Pre-Payment Audit Preparation Best Practices
Based on Eligible Providers’ experience with the pre-payment and post-payment audits, we recommend the following practices to improve the chance of a successful audit:
- Understand Core and Menu Set Measures. An Eligible Provider should review and be familiar with the specification sheets and frequently asked questions (FAQs) for the core and menu set meaningful use measures published by CMS on the EHR Incentive Program website. The specification sheets and FAQs resolve many ambiguities created by the measures themselves and the auditors rely upon them as interpretive guidance to the measures.
- Use Multi-Disciplinary Teams. Eligible Providers should utilize a multi-disciplinary team of information technology and clinical personnel for the implementation and management of their EHR systems and meaningful use requirements to ensure the system is properly configured for measures (such as the drug-drug and drug-allergy interaction checks measure) that simply require functionality to be activated during the Eligible Provider’s meaningful use reporting period.
- Documenting Measure Compliance. Eligible Providers should retain documentation for each of the measures. Such documentation may include: dated screen captures that demonstrate the Eligible Provider met the measure during the reporting period or otherwise by the applicable deadline, security risk assessment reports or an e-mail from an immunization registry confirming receipt.
- Security Assessment. If an Eligible Provider relies upon a vendor hosting its EHR to conduct the security risk analysis required for the protection of electronic health information meaningful use measure, then the Eligible Provider should request a letter from the vendor stating the timing of the vendor’s assessment in order to demonstrate that the security assessment was completed before the end of the Eligible Provider’s meaningful use reporting period.

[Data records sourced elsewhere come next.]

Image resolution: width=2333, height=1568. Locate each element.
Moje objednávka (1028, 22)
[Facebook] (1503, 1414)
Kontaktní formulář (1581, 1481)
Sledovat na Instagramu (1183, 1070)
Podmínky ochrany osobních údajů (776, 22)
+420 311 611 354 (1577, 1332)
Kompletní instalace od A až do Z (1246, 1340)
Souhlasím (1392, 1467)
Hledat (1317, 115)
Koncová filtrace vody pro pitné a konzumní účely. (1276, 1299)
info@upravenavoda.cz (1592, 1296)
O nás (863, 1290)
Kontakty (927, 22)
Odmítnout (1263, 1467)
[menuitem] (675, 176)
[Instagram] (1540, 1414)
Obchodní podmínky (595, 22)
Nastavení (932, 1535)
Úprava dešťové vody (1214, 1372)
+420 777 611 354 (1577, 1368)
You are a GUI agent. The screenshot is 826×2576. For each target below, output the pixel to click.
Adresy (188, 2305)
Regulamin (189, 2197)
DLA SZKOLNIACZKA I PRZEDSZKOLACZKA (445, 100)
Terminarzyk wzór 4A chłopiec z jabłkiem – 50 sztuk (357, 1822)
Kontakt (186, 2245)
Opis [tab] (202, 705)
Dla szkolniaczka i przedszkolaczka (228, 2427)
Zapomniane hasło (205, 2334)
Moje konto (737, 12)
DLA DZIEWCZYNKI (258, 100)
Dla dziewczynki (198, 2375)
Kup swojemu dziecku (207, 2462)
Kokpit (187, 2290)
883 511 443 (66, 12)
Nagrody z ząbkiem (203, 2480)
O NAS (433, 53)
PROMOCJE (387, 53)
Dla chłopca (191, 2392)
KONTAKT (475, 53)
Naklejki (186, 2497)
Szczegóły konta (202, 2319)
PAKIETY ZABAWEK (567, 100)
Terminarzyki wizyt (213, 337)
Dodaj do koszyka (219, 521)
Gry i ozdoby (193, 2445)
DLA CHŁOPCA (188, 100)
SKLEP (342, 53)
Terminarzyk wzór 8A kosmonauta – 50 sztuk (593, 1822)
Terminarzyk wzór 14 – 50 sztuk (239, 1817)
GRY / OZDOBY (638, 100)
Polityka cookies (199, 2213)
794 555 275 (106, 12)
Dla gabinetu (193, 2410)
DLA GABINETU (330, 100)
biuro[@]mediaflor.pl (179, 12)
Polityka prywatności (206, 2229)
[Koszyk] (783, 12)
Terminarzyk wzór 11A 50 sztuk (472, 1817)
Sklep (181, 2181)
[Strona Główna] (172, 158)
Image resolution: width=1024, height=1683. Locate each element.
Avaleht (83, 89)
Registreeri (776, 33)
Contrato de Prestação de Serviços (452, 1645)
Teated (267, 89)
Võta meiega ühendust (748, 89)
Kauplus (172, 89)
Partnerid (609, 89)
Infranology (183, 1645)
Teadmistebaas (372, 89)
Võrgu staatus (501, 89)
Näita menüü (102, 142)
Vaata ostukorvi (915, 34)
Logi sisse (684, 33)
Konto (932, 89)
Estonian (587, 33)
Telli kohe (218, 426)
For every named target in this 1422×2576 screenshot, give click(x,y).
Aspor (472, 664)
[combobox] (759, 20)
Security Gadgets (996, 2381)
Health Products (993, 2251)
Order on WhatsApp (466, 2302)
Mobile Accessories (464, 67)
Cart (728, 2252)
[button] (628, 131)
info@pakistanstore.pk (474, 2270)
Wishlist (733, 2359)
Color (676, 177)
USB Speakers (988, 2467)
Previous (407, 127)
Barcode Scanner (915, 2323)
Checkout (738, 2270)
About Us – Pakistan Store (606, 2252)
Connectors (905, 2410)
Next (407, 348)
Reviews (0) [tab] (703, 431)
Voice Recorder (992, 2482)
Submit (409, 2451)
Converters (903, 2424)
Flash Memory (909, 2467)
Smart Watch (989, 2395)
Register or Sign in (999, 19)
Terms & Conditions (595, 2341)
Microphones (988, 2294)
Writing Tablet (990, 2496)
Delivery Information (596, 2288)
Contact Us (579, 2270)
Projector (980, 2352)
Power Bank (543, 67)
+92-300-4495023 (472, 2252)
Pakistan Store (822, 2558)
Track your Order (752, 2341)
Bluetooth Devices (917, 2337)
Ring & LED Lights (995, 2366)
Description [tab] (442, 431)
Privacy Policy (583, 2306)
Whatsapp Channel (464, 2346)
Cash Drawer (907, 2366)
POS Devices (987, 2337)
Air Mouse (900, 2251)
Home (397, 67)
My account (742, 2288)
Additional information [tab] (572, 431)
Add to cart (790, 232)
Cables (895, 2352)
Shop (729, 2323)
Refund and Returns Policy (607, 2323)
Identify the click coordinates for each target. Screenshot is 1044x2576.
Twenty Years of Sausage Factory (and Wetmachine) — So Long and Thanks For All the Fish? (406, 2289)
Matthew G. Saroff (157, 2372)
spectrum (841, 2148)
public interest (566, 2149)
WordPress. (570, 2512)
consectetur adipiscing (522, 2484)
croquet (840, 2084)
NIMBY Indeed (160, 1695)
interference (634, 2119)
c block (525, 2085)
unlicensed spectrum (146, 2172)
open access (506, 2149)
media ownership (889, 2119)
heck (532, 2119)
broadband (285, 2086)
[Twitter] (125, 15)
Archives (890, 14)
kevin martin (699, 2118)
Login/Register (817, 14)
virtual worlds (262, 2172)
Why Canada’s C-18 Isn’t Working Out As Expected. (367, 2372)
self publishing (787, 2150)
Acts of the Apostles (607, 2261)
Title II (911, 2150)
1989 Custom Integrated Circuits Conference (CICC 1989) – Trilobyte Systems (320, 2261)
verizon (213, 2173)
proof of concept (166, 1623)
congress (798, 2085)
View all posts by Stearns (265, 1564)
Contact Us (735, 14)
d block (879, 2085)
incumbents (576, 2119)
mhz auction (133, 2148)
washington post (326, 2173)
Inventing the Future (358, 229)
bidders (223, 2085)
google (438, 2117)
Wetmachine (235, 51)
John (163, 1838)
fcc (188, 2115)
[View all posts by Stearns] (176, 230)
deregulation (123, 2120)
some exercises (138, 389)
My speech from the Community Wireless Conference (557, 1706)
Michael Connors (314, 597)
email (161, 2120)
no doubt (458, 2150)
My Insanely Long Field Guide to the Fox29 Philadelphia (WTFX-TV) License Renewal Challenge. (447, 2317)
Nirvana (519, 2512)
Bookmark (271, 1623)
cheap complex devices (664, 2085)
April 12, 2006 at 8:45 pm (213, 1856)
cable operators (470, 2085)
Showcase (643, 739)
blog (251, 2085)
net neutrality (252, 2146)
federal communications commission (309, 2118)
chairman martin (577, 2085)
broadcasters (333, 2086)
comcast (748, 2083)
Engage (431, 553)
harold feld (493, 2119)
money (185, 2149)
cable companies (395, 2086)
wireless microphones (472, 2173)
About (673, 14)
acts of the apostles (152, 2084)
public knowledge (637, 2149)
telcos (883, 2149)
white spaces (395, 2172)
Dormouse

- Certification of EHR System. Eligible Providers should be prepared to provide documentation that they have implemented the version of a vendor’s EHR that has been certified as supporting meaningful use by the Office of the National Coordinator for Health Information Technology rather than an earlier uncertified version. Eligible Providers using an EHR system that is provided on a “software-as-a-service” (SaaS) basis or otherwise from a cloud environment should be prepared for the auditor to request verification regarding the version number of the EHR system in use during the applicable reporting period. Eligible Providers must obtain such verification from their EHR vendor and, as such, should maintain a relationship with an appropriate contact person at the vendor. Eligible Providers should also monitor upgrades and version changes pushed by EHR vendors to ensure any upgrade does not affect the certified status of the EHR technology. A significant change to an EHR system may require the vendor to seek re-certification of the system.